__TASK INSTRUCTIONS__:
(1) In the executive benefits summary, switch "Short-term" to "Temporary" and write out the passage starting at "DISABILITY PLANS" and ending at "completely Company paid.".
(2) Turn the paragraph of the executive benefits summary that begins "Long-term disability coverage provides" into a short list that keeps its main facts.

__DOCUMENT PASSAGE__:
TRUE NORTH COMMUNICATIONS SELECT EXECUTIVE PLAN
- -----------------------------------------------
. Provided exclusively to our most senior management, this Plan combines
$1 million of company paid term Life Insurance and a 15-option
investment plan which can accept employee contributions of after-tax
dollars which earn tax-deferred interest.
. The $1 million coverage is guaranteed with no physical required.
Additional amounts above $1 million can be purchased by the Executive.
. Upon arrival, information will be provided by the Plan Consultant to
describe this unique Program.
7
<PAGE>
NON-FINANCIAL BENEFITS
----------------------
MEDICAL COVERAGE
- ----------------
. Provided to our most senior management, this comprehensive plan
provides reimbursement of 100% of all eligible medical expenses
including prescription drugs. The Employee shares in the cost of the
Plan on a pretax basis. All benefits paid by the Plan are tax free to
the individual.
. Coverage is available first day.
DENTAL COVERAGE
- ---------------
. Provided to our most senior management, this comprehensive plan
provides reimbursement of 100% of all eligible dental expenses. The
Employee shares in the cost of the Plan on a pretax basis. All
benefits paid by the Plan are tax free to the individual.
. Coverage is available first day.
DISABILITY PLANS
- ----------------
. Short-term disability coverage initially provides 100% of pay for
first four weeks, and 50% of pay for 22 weeks. The number of weeks
paid at 100% increase as years of service increase. Coverage is
completely Company paid.
. Long-term disability coverage provides 40% of pay up to $4,000 of
coverage per month, payable to age 65, paid for by the Company. The
employee can purchase an additional 20% up to a total of $10,000 of
coverage per month. Coverage is effective the first of the month
following date of hire.
BENEFIT REIMBURSEMENT
- ---------------------
. Allows up to $12,000 per year to be set aside on a pretax basis to
meet eligible expenses for medical and dependent care ($5,000 cap on
dependent care). Participation can start as of the first day of
employment.
VOLUNTARY LIFE INSURANCE
- ------------------------
. In addition to the Select Executive Plan, an additional $300,000 of
life insurance may be purchased by the Executive.
8
<PAGE>
MISCELLANEOUS
-------------
COMPANY CAR
- -----------
. True North will furnish, through purchase or lease, an automobile at a
value of up to $40,000, or an annual allowance of approximately
$10,750. True North will cover the cost of insurance, maintenance and
fuel for the car. In addition, the Company will provide in-building
parking.

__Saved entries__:
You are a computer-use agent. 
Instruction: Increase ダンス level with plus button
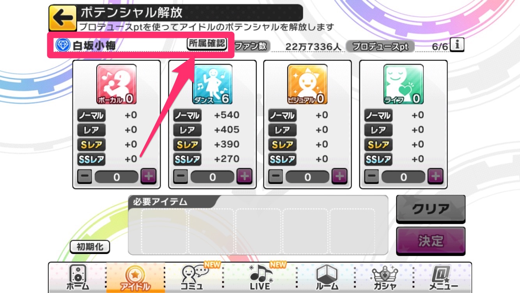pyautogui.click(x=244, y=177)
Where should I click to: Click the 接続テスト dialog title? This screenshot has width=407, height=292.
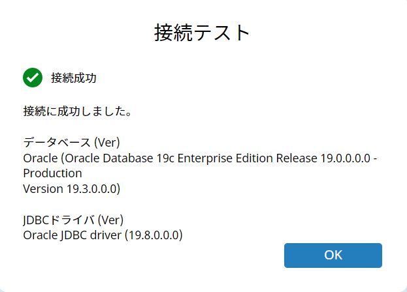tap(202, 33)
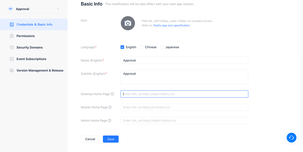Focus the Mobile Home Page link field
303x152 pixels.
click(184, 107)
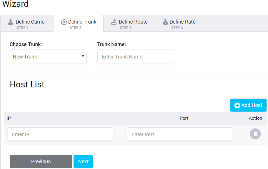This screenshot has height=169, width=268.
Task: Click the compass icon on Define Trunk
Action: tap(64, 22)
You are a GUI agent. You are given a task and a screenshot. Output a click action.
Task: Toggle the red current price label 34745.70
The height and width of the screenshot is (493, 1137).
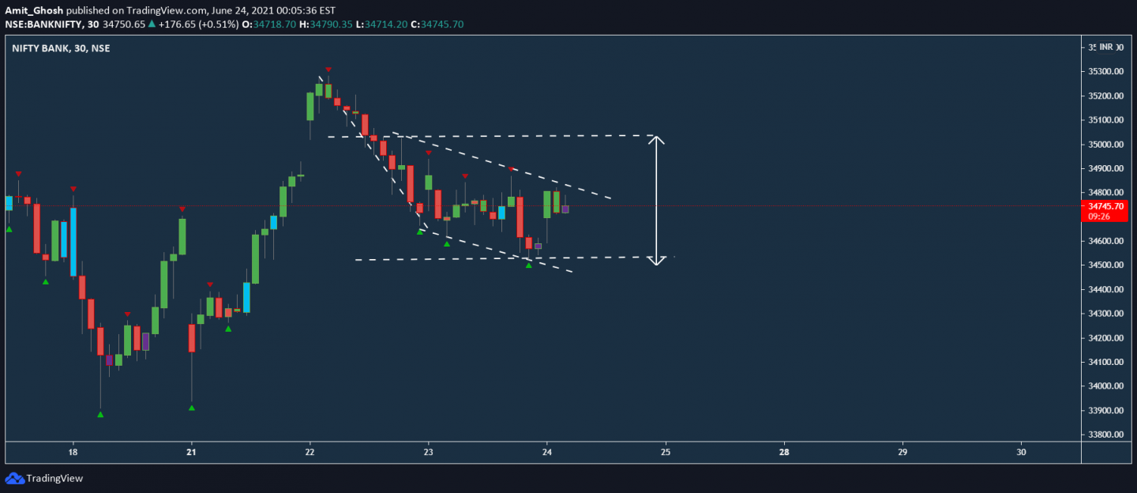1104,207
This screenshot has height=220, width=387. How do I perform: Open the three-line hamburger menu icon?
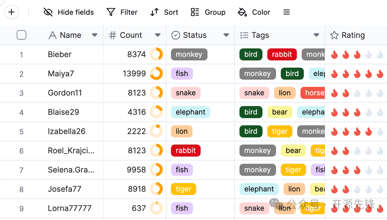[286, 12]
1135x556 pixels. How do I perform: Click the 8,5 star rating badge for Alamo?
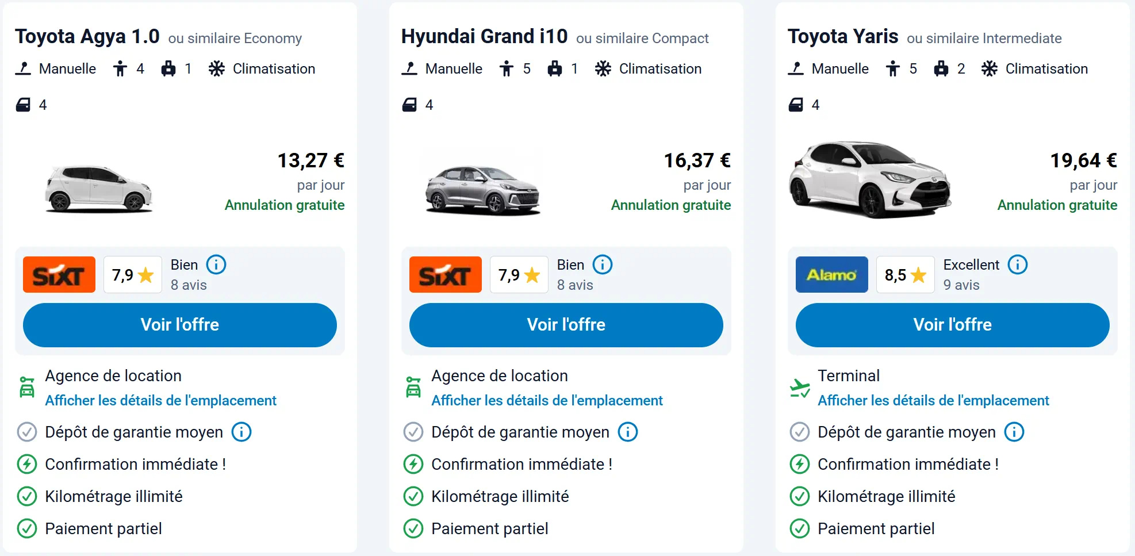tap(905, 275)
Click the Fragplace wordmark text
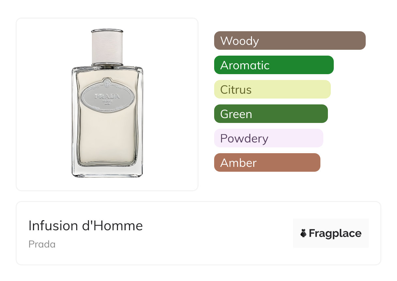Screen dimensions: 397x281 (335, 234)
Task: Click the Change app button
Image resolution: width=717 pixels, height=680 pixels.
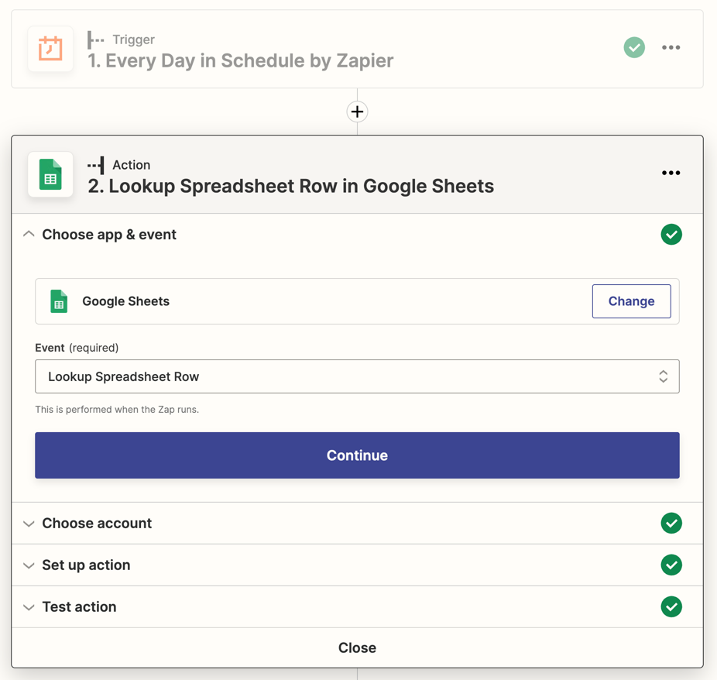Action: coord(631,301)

__ANSWERS TO THE TASKS__:
(1)
DISABILITY PLANS
- ----------------
. Temporary disability coverage initially provides 100% of pay for
first four weeks, and 50% of pay for 22 weeks. The number of weeks
paid at 100% increase as years of service increase. Coverage is
completely Company paid.

(2)
- Pays 40% of pay, up to $4,000 of coverage per month, payable to age 65
- Paid for by the Company
- Employee can buy an additional 20%, up to a total of $10,000 of coverage per month
- Effective the first of the month following date of hire